A imoralidade como política de governo

Há uma imoralidade intransponível na política brasileira, como de resto ocorre na maioria das nações.
O ser humano tem, por sua natureza, que usar a razão para viver na Terra. 
Em sociedade, o homem não perde essa obrigação, pelo contrário, ela se evidencia.
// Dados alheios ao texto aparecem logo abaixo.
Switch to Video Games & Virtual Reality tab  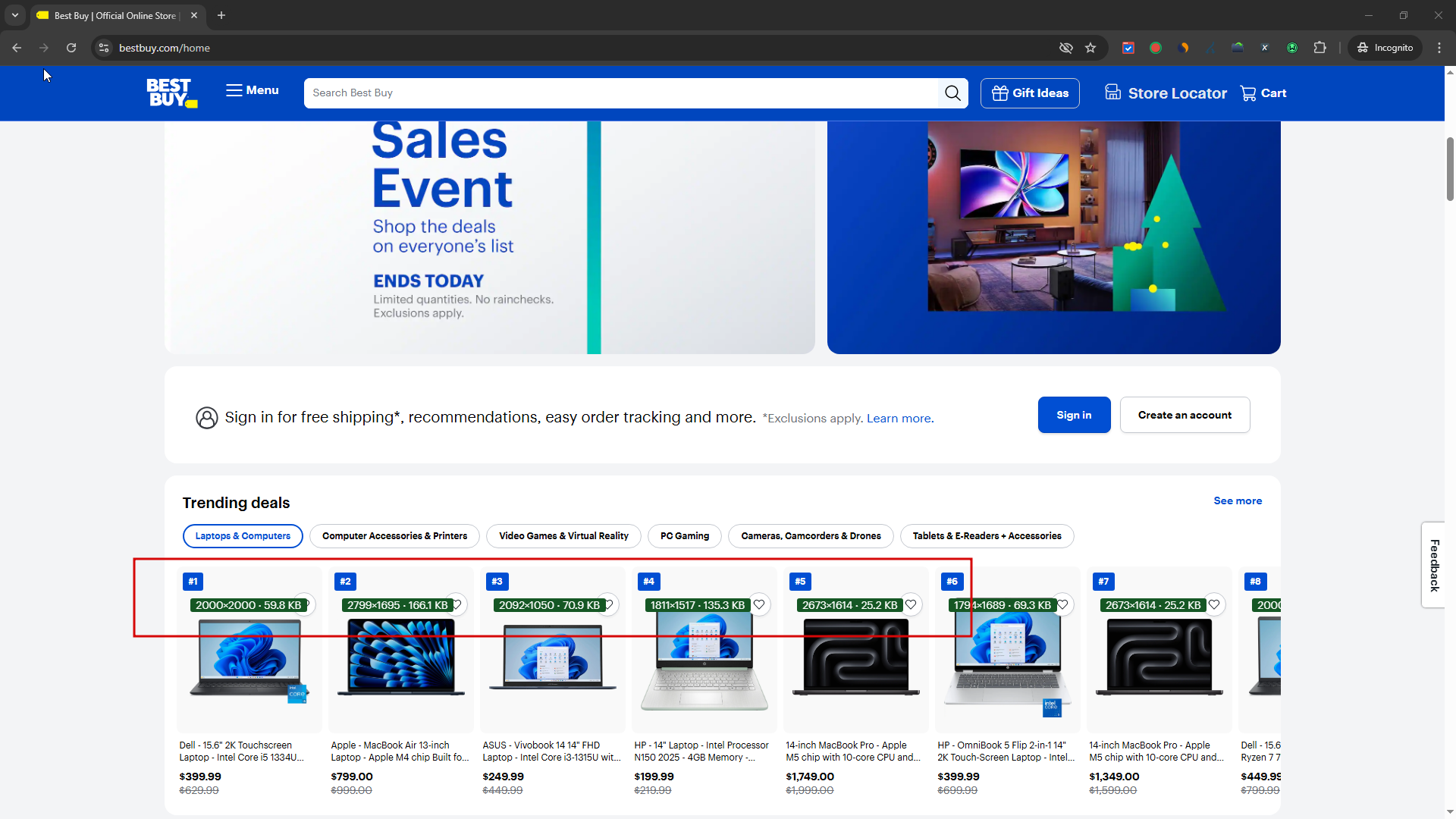pyautogui.click(x=563, y=536)
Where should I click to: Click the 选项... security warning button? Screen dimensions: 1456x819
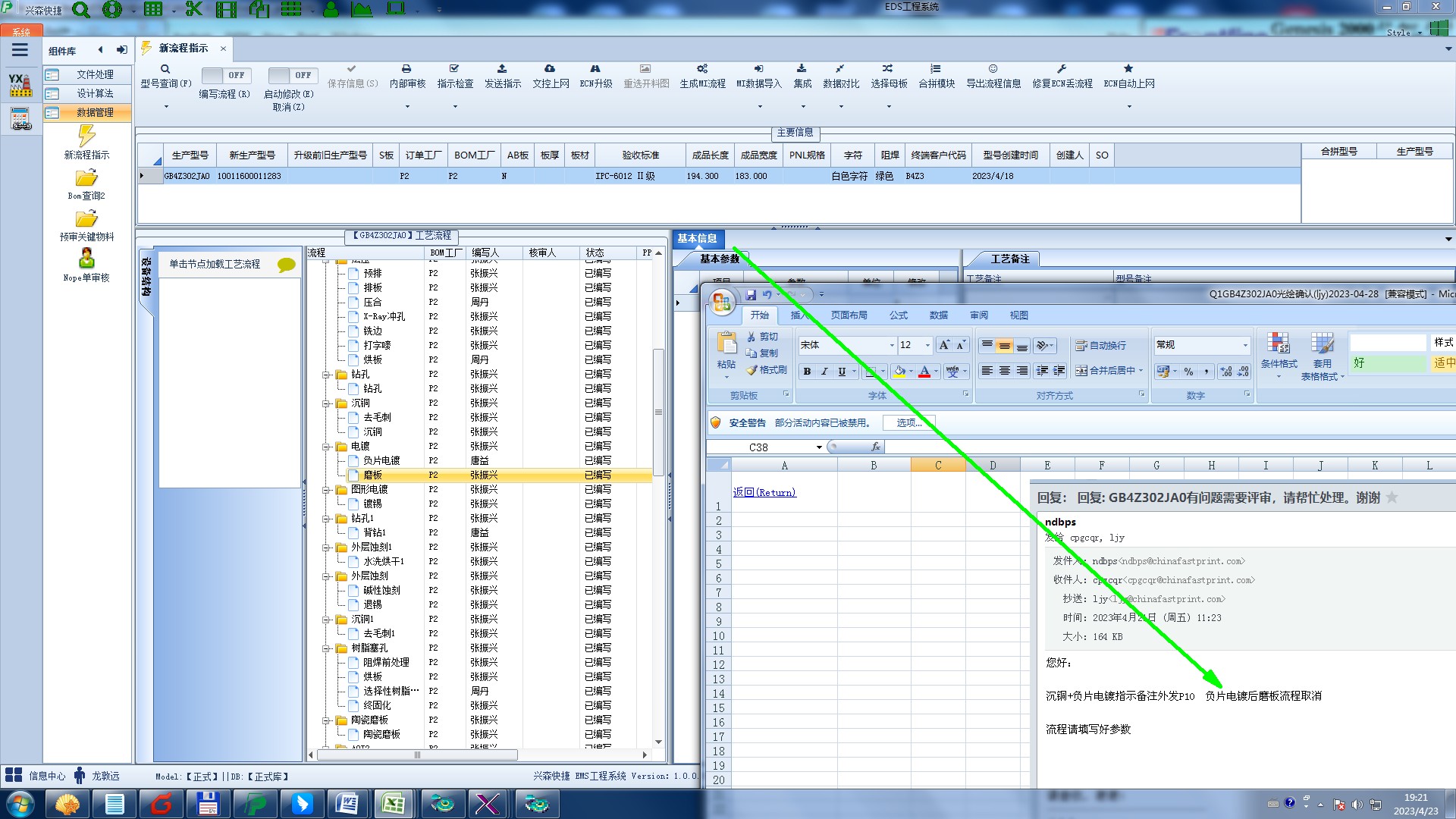pos(908,423)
O uso da racionalidade, num contexto social, se caracteriza pela coexistência pacífica, que resulta no afastamento da violência do convívio entre as pessoas.
Se atos violentos são imorais na relação entre dois seres humanos, maior é a imoralidade quando a violência passa a ser uma política de governo. 
Pior ainda quando no governo, o partido hegemônico elege a violência como principal método para implantar suas idéias. 
Se quisermos afastar a violência das relações sociais, temos que começar afastando quem promove a violência, em vez de contê-la. 
Para não haver dúvidas, para não permitir eufemismos, tão rotineiros na linguagem dos poderosos, defino violência, como toda ação coercitiva, caracterizada pela iniciação do uso da força, de fraude ou rompimento unilateral injustificado de contratos.
Tirar do poder apologistas do uso da coerção, é tão urgente e necessário, quanto impedir que o governo possa praticar violências, quando deveria exatamente combatê-las.